La meta è il Kenya e ad aspettarla c’è il famoso antropologo e paleontologo Louis Leakey, che la assume come segretaria. Seguendo il lavoro di Leakey, Goodall ha modo di apprendere i segreti del lavoro di osservazione sugli animali e non può che accogliere con entusiasmo la proposta dello studioso – convinto che l’approccio non accademico di Goodall potesse dare un forte contributo alle sue ricerche – di andare in Tanzania a studiare gli scimpanzé nel loro habitat naturale.
Subito Goodall infrange gli schemi: dà nomi propri agli esemplari che segue – considerato sintomi di un attaccamento che avrebbe potuto nuocere alla ricerca – e riesce ad avvicinare alcuni esemplari.
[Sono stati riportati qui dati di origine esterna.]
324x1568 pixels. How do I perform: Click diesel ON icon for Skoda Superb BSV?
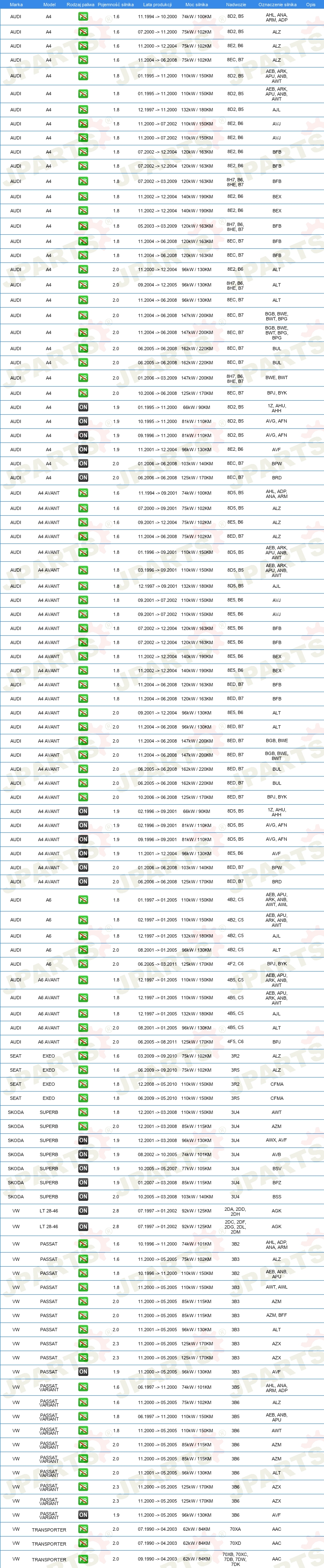click(83, 1169)
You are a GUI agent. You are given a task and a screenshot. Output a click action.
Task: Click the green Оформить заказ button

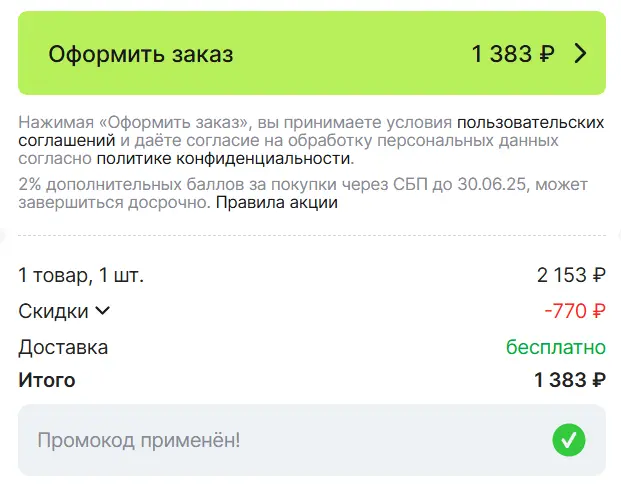312,53
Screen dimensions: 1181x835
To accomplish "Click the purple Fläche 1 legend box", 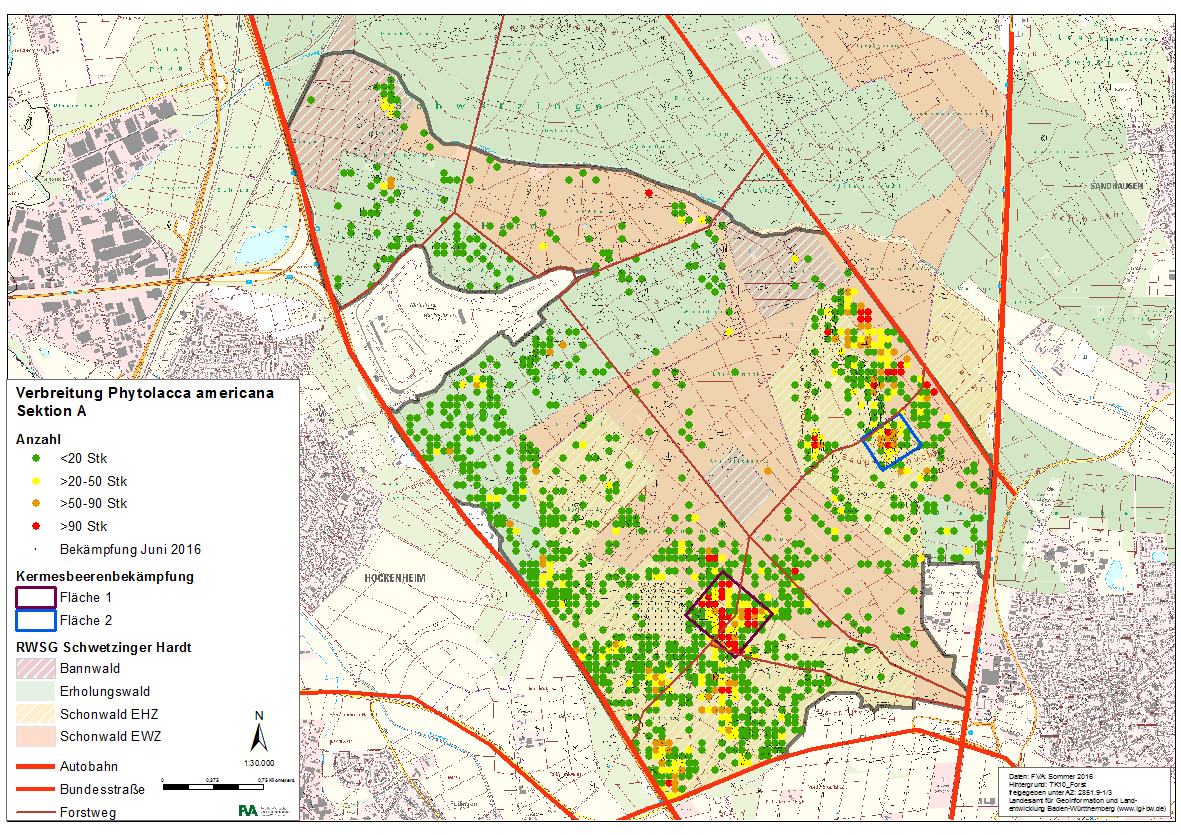I will (x=35, y=597).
Fa tutto ciò che un accademico non avrebbe mai fatto: rompe i protocolli. Appena arrivata, in pochi avrebbero scommesso sulla sua durata. Eppure le settimane passano e lei continua imperterrita nel suo lavoro. L’entusiasmo cresce ancora di più quando nota che questi animali manifestano comportamenti che solitamente si attribuiscono all’uomo. Provano emozioni e costruiscono utensili per aiutarsi a mangiare. Quando comunica le sue osservazioni a Leakey, subito lui le risponde: “ora possiamo ridefinire il concetto di strumento o ridefinire l’uomo, oppure accettare gli scimpanzé come umani.” Il mondo accademico del tempo non è pronto ad accettare facilmente un cambio di prospettiva così epocale, per giunta proposto da una ragazza senza alcuna formazione accademica. Eppure nel 1963 finisce sul National Geographic e due anni dopo si aggiudica il dottorato in etologia all’Università di Cambridge, pur non essendo laureata. Nel 1977 fonda il Jane Goodall Institute per sostenere la sua ricerca sugli scimpanzé e avviare tanti altri progetti, tra cui percorsi formativi che insegnino ai giovani il rispetto per animali e ambiente.
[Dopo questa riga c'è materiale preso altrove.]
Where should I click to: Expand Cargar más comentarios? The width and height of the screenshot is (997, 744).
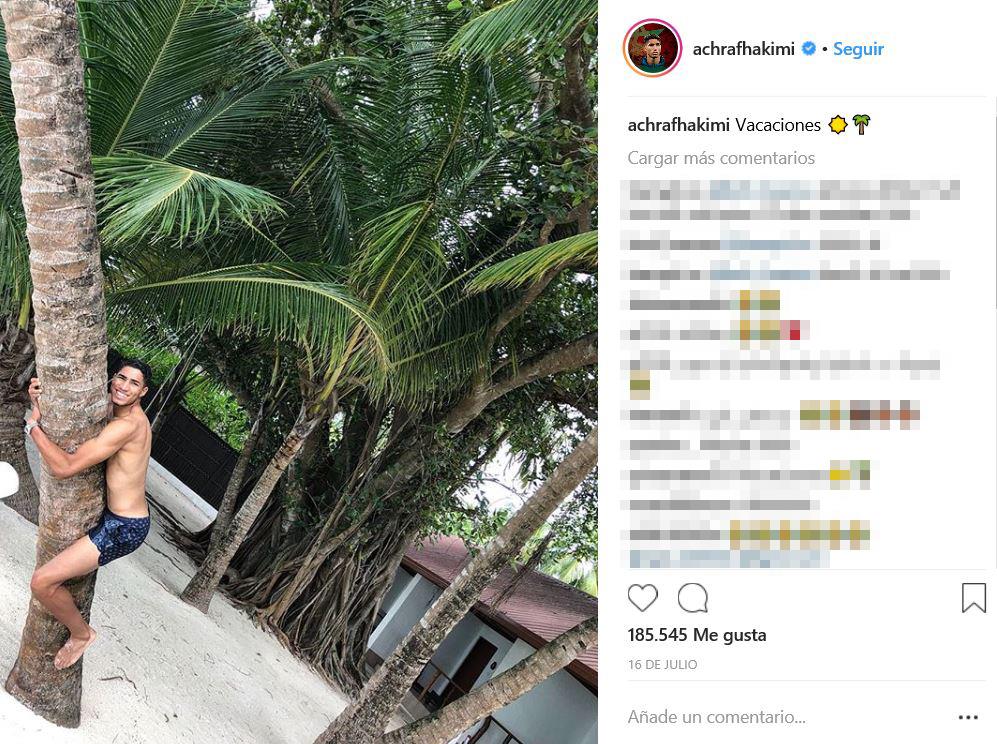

Da allora, Goodall viaggia per il mondo non solo in qualità di studiosa, ma anche da attivista per l’ambiente e le specie animali in via d’estinzione, facendosi portavoce di un modo più consapevole di abitare questo pianeta, attraverso l’educazione delle nuove generazioni, perché ciò che davvero ci differenzia dagli animali, è il linguaggio attraverso cui trasmettiamo la conoscenza.
Solo noi possiamo fare la differenza. Se viviamo vite in cui consapevolmente lasciamo le orme più leggere ed ecologiche possibili, se compriamo i prodotti, che è etico comprare e non compriamo quelli che non lo sono, possiamo cambiare il mondo in una notte.